## PROBLEM REQUIREMENTS
Report the number of lines of the listing below containing the string "computer", with nothing added.

## LISTED ENTRIES
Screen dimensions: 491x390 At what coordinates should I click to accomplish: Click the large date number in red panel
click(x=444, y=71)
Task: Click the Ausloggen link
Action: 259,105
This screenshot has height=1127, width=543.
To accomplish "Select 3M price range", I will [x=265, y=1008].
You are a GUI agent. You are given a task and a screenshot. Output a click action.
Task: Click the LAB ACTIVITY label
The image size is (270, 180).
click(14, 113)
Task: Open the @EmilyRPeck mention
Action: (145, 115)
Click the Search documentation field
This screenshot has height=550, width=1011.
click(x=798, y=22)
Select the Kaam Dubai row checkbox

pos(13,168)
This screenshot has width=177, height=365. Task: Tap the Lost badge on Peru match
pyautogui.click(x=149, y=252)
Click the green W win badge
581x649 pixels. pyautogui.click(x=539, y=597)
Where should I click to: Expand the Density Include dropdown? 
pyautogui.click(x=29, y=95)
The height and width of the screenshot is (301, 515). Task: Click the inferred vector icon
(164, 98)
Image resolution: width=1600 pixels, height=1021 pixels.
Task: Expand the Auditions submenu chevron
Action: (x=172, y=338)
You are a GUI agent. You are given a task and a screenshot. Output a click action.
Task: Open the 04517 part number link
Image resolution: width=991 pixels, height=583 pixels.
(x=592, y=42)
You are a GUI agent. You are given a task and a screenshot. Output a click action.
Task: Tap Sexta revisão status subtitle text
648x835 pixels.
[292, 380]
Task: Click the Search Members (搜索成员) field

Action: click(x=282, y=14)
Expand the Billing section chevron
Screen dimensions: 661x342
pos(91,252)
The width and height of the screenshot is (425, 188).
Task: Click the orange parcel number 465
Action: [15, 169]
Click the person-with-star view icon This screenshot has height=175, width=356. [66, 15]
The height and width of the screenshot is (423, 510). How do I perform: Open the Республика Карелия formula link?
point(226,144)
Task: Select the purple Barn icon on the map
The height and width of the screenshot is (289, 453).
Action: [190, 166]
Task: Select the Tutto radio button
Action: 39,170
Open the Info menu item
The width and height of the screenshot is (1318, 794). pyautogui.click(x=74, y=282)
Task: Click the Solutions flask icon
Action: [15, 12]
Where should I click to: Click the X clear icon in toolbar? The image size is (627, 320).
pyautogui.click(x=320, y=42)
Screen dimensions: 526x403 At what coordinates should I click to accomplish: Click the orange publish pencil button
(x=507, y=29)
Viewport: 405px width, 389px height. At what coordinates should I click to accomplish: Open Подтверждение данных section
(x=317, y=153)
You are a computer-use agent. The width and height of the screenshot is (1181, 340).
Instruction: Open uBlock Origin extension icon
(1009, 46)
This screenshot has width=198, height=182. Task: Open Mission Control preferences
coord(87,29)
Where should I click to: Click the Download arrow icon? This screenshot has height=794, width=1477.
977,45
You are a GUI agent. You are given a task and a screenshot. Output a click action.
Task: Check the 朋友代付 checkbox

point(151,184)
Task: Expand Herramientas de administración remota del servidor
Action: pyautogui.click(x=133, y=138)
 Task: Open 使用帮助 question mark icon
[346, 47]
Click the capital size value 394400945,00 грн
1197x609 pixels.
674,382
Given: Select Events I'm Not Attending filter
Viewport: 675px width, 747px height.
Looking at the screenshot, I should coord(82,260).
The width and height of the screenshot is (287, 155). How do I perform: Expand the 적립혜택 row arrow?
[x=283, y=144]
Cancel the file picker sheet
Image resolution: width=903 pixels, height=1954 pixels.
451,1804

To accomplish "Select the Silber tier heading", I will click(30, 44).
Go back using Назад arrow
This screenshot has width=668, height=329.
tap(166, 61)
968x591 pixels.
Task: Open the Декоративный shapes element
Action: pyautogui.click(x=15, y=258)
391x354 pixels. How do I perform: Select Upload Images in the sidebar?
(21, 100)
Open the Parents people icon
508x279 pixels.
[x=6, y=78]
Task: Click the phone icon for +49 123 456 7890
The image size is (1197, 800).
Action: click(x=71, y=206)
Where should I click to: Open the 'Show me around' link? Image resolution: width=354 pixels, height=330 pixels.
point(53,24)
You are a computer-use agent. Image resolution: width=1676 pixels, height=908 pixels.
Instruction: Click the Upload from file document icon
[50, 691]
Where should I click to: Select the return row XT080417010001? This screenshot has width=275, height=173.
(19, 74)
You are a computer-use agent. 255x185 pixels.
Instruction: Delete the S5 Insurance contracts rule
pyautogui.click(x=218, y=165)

## COMPLETED EXERCISE
3